→ **ACTIVITY**: Write down each of the records again, exactly and in full.

→ **Dataset entries**:
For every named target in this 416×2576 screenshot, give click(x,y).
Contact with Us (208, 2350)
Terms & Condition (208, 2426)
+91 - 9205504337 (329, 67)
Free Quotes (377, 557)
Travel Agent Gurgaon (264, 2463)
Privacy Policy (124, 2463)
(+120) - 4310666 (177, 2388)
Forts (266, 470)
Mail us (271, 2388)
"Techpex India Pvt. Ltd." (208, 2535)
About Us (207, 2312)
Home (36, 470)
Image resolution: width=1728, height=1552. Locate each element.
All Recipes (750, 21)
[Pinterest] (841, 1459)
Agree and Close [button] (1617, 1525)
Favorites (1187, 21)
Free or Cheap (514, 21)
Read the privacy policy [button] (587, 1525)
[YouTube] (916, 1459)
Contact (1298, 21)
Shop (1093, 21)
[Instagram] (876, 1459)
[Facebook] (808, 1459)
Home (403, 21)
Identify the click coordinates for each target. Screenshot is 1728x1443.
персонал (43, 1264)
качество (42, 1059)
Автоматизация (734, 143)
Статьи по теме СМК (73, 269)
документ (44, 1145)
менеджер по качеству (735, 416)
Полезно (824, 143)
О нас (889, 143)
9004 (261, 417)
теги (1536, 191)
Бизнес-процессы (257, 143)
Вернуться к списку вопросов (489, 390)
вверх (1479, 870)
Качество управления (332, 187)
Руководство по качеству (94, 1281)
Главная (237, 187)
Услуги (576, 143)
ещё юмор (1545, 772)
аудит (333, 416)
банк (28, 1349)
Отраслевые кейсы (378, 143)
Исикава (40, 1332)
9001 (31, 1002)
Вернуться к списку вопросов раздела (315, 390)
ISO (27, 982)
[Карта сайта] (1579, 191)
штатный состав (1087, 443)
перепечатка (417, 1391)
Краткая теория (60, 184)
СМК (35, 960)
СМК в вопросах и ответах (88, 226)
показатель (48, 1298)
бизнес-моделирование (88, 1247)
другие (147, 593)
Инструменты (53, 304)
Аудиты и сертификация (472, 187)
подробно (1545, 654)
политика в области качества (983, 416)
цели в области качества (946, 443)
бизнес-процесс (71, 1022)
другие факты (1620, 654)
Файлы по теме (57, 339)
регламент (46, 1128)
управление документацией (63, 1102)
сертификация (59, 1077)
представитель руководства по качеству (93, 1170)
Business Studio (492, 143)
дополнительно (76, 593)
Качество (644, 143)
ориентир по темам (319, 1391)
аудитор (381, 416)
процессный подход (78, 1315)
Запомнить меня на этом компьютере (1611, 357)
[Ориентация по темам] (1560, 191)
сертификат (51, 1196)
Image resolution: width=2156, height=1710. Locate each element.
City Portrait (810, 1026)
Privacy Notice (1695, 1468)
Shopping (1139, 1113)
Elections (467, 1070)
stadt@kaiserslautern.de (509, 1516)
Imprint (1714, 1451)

→ **FINAL ANSWER**:
For every named target in this 416×2576 screenshot, give click(x,y).
Contact with Us (208, 2350)
Terms & Condition (208, 2426)
+91 - 9205504337 (329, 67)
Free Quotes (377, 557)
Travel Agent Gurgaon (264, 2463)
Privacy Policy (124, 2463)
(+120) - 4310666 (177, 2388)
Forts (266, 470)
Mail us (271, 2388)
"Techpex India Pvt. Ltd." (208, 2535)
About Us (207, 2312)
Home (36, 470)
Image resolution: width=1728, height=1552. Locate each element.
All Recipes (750, 21)
[Pinterest] (841, 1459)
Agree and Close [button] (1617, 1525)
Favorites (1187, 21)
Free or Cheap (514, 21)
Read the privacy policy [button] (587, 1525)
[YouTube] (916, 1459)
Contact (1298, 21)
Shop (1093, 21)
[Instagram] (876, 1459)
[Facebook] (808, 1459)
Home (403, 21)
Identify the click coordinates for each target. Screenshot is 1728x1443.
персонал (43, 1264)
качество (42, 1059)
Автоматизация (734, 143)
Статьи по теме СМК (73, 269)
документ (44, 1145)
менеджер по качеству (735, 416)
Полезно (824, 143)
О нас (889, 143)
9004 (261, 417)
теги (1536, 191)
Бизнес-процессы (257, 143)
Вернуться к списку вопросов (489, 390)
вверх (1479, 870)
Качество управления (332, 187)
Руководство по качеству (94, 1281)
Главная (237, 187)
Услуги (576, 143)
ещё юмор (1545, 772)
аудит (333, 416)
банк (28, 1349)
Отраслевые кейсы (378, 143)
Исикава (40, 1332)
9001 (31, 1002)
Вернуться к списку вопросов раздела (315, 390)
ISO (27, 982)
[Карта сайта] (1579, 191)
штатный состав (1087, 443)
перепечатка (417, 1391)
Краткая теория (60, 184)
СМК (35, 960)
СМК в вопросах и ответах (88, 226)
показатель (48, 1298)
бизнес-моделирование (88, 1247)
другие (147, 593)
Инструменты (53, 304)
Аудиты и сертификация (472, 187)
подробно (1545, 654)
политика в области качества (983, 416)
цели в области качества (946, 443)
бизнес-процесс (71, 1022)
другие факты (1620, 654)
Файлы по теме (57, 339)
регламент (46, 1128)
управление документацией (63, 1102)
сертификация (59, 1077)
представитель руководства по качеству (93, 1170)
Business Studio (492, 143)
дополнительно (76, 593)
Качество (644, 143)
ориентир по темам (319, 1391)
аудитор (381, 416)
процессный подход (78, 1315)
Запомнить меня на этом компьютере (1611, 357)
[Ориентация по темам] (1560, 191)
сертификат (51, 1196)
Image resolution: width=2156, height=1710. Locate each element.
City Portrait (810, 1026)
Privacy Notice (1695, 1468)
Shopping (1139, 1113)
Elections (467, 1070)
stadt@kaiserslautern.de (509, 1516)
Imprint (1714, 1451)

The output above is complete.